They announced on November 18, 2025, that Intuit will pay OpenAI more than $100 million a year in a multi-year deal to stitch TurboTax and other Intuit apps into ChatGPT — a major win for OpenAI and another sign Big Tech is consolidating control over everyday American life.
Under the agreement, Intuit’s tools — including TurboTax, Credit Karma, QuickBooks and Mailchimp — will be accessible inside ChatGPT so users can ask the chatbot to estimate refunds, review credit options, and even manage business finances, provided customers opt in to share their data.
Intuit executives pitch this as a convenience play that blends the company’s long-held financial data with OpenAI’s language models, but Americans ought to ask who really benefits when a handful of Silicon Valley giants get hold of the most sensitive financial information in the country.
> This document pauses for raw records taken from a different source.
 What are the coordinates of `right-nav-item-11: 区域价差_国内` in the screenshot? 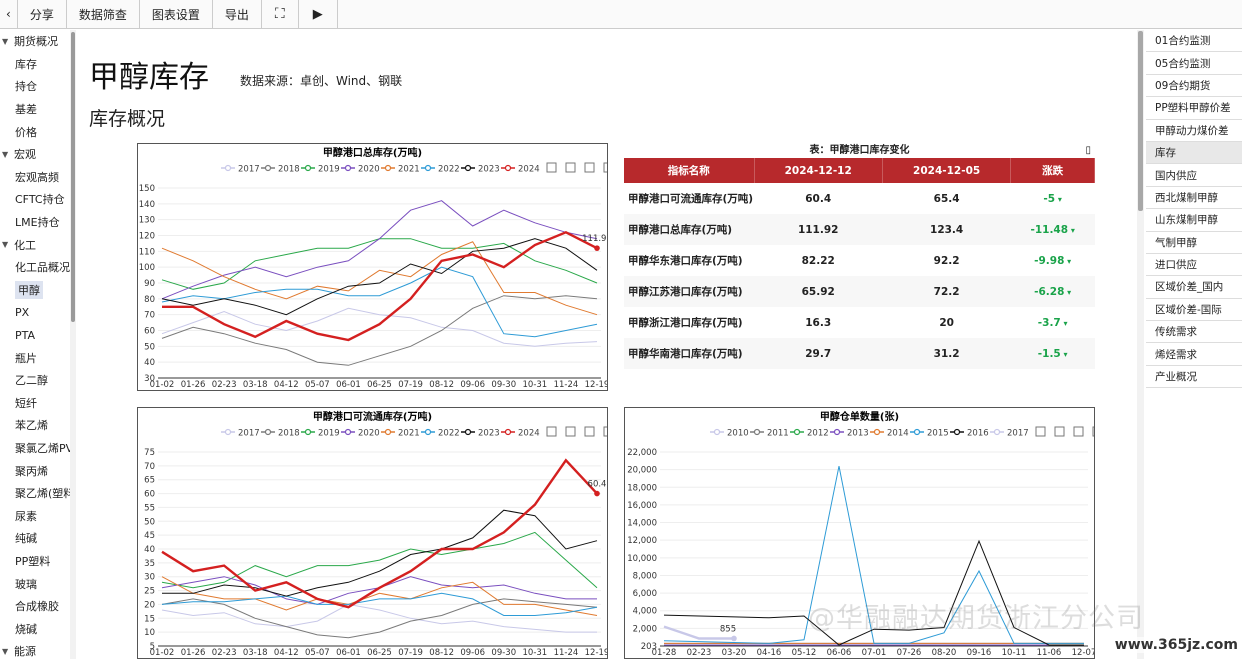 It's located at (1194, 288).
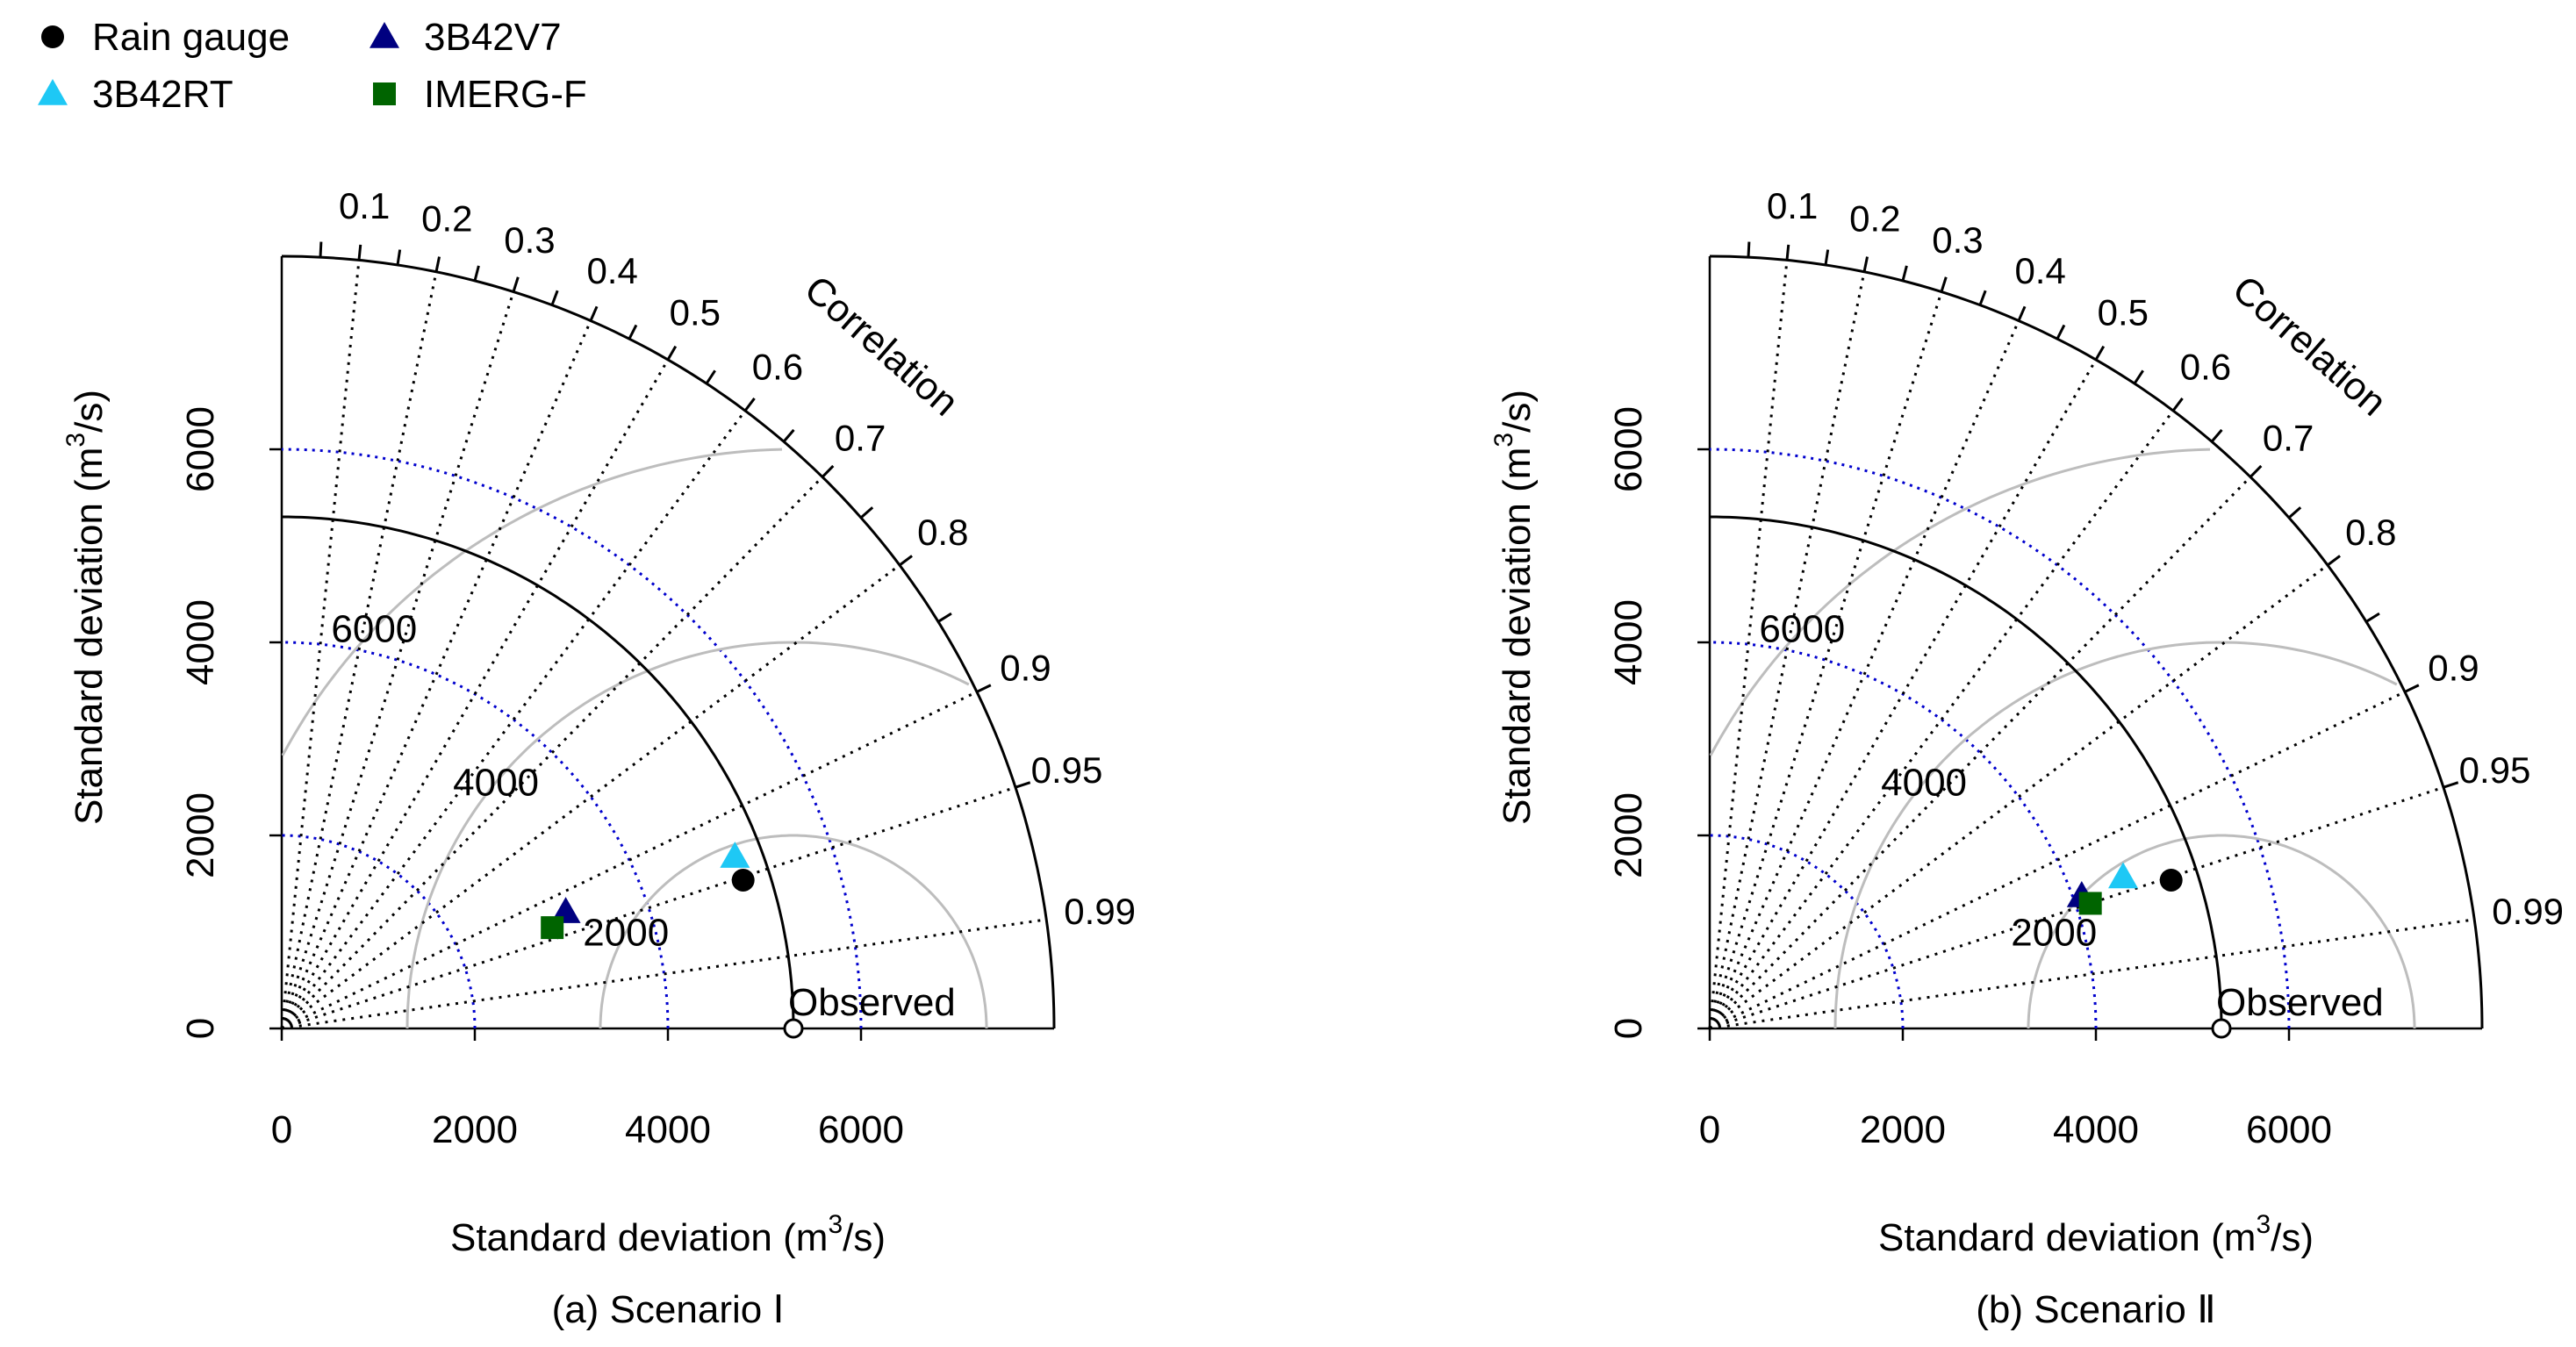 The image size is (2576, 1347). What do you see at coordinates (2096, 1130) in the screenshot?
I see `x-tick-label-4000: 4000` at bounding box center [2096, 1130].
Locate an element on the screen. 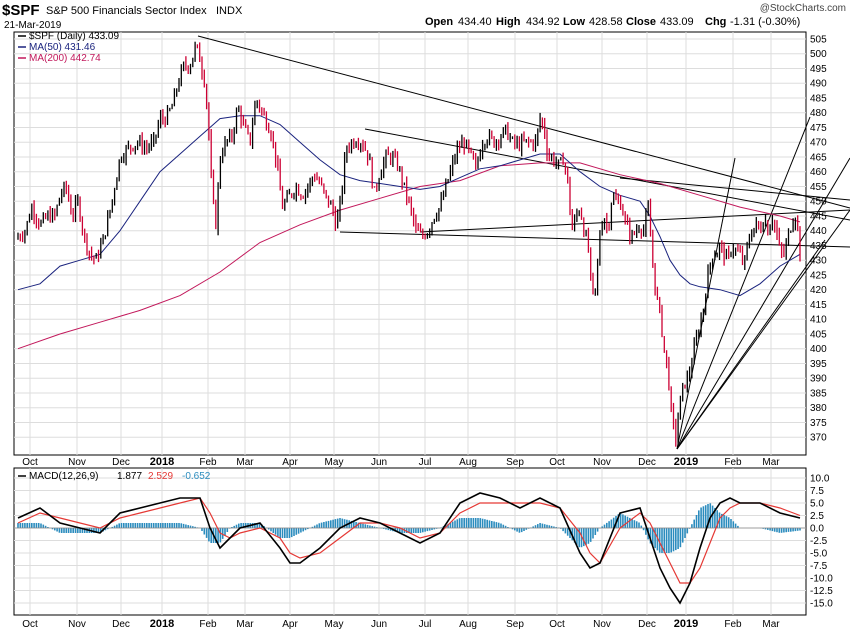 Image resolution: width=850 pixels, height=633 pixels. y-tick-label: 410 is located at coordinates (818, 320).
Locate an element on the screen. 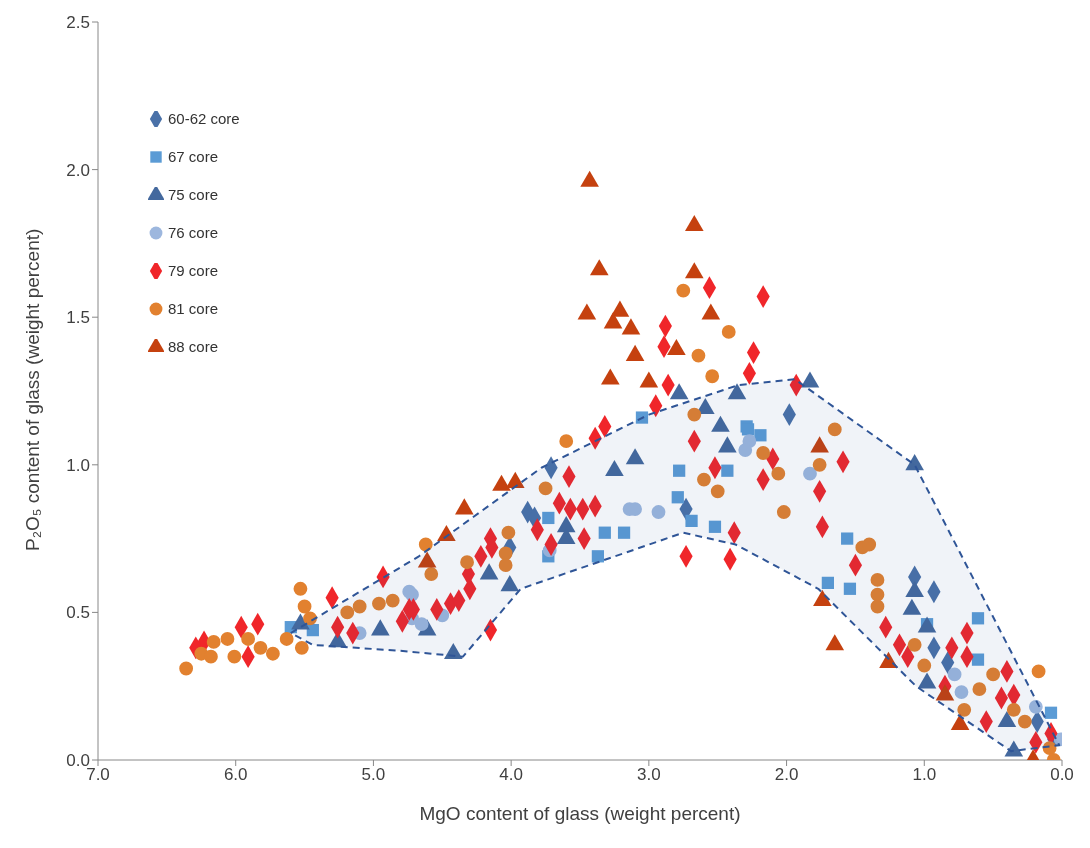 Image resolution: width=1090 pixels, height=848 pixels. legend-label: 60-62 core is located at coordinates (204, 119).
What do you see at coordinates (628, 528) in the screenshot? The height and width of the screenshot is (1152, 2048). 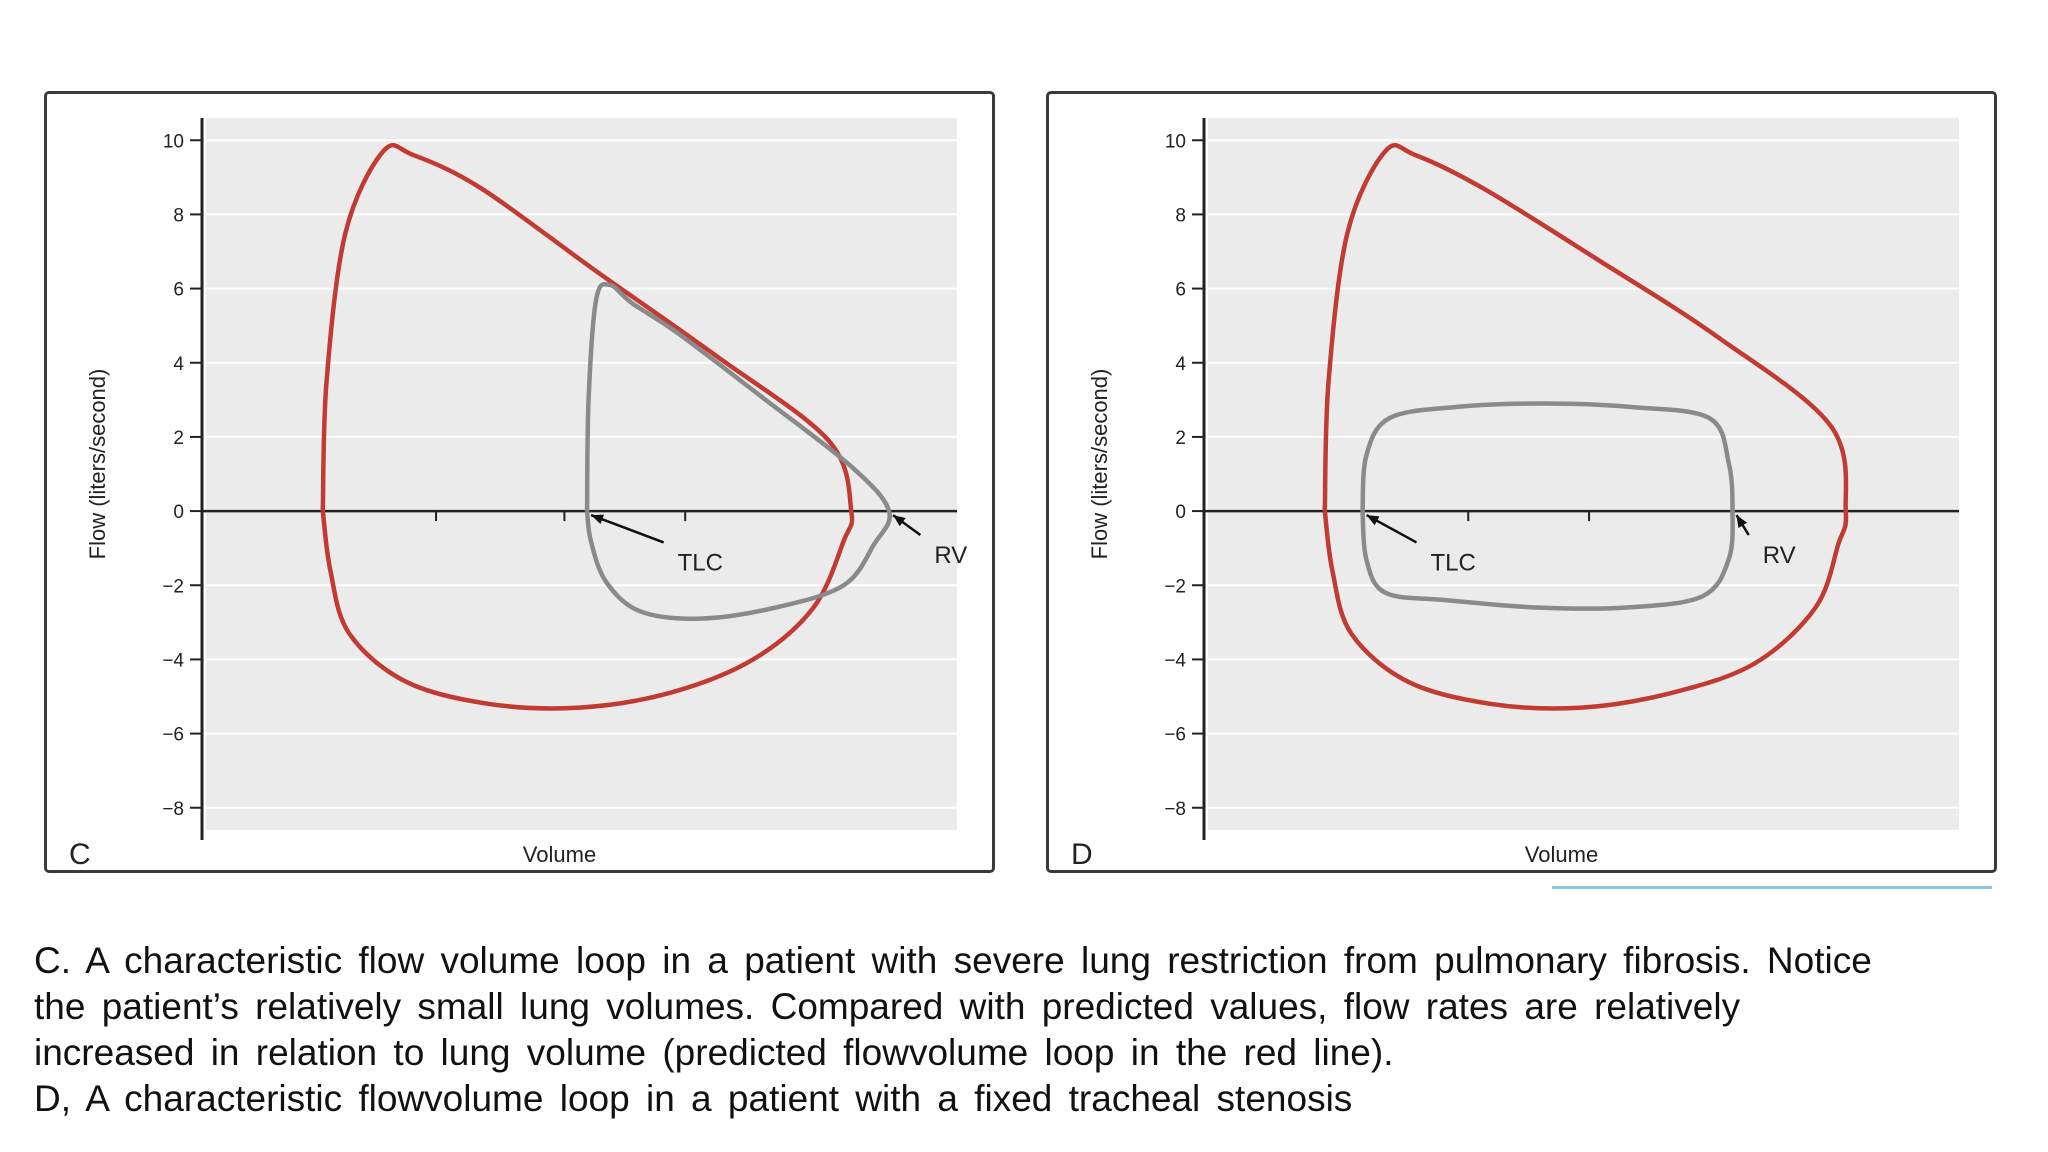 I see `annotation-arrow` at bounding box center [628, 528].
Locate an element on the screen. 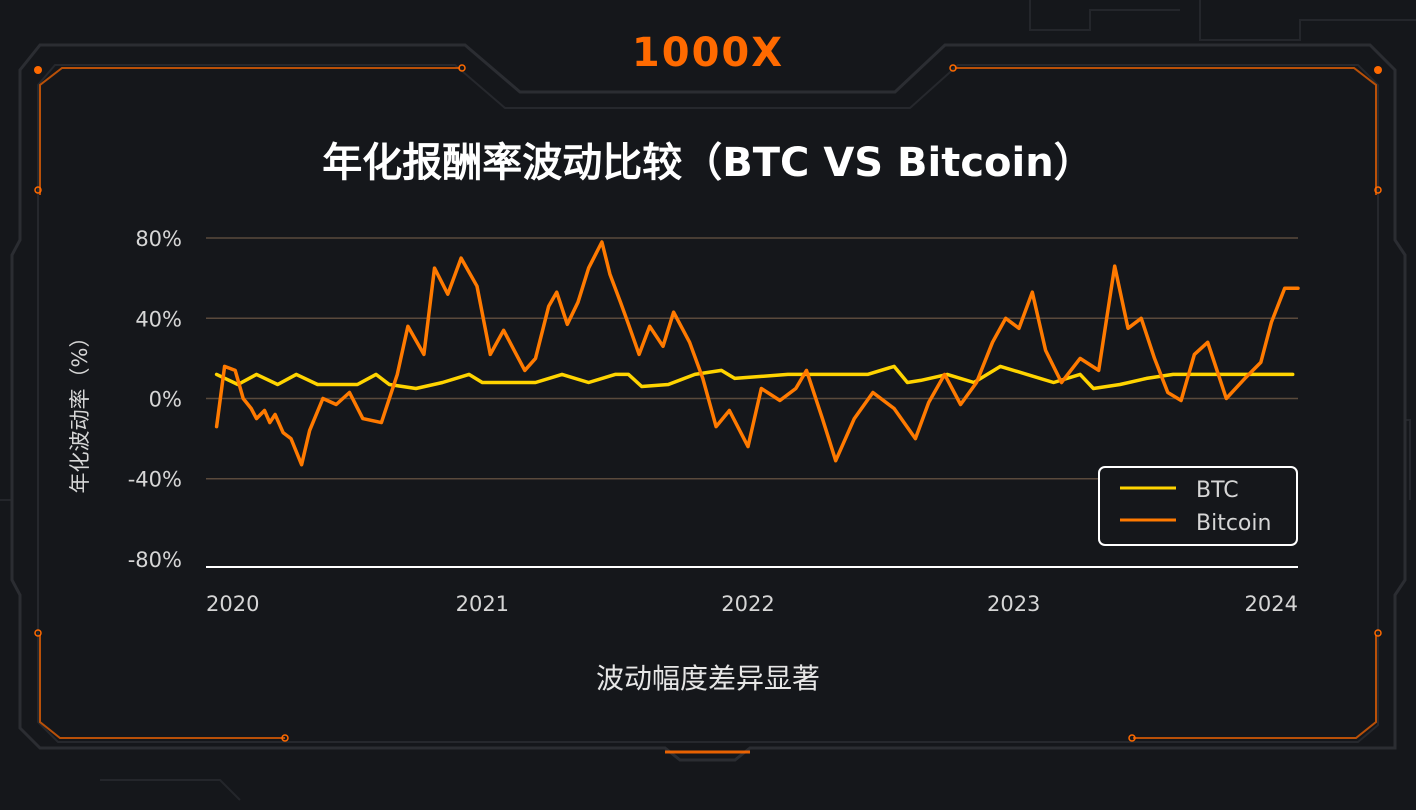  chart-title: 年化报酬率波动比较（BTC VS Bitcoin） is located at coordinates (708, 163).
Tech writers and privacy advocates have already raised the very real danger of AI “hallucinations” — confident, wrong answers that could lead people into costly tax mistakes or poor financial choices — and Intuit’s reassurances about validation and domain data do not eliminate the risk or the question of legal responsibility.
The markets liked the news: Intuit’s shares ticked up after the announcement, and the company is leaning hard into an AI-first growth story as it touts double-digit revenue gains and expanded use of models across its platform.
This deal should prompt a national conversation about data ownership, liability, and common-sense guardrails — not blind trust in a flashy chatbot. Hardworking Americans deserve clear answers about who is responsible when AI gives bad tax advice, and Congress and state regulators should stop letting corporate convenience trump consumer protection.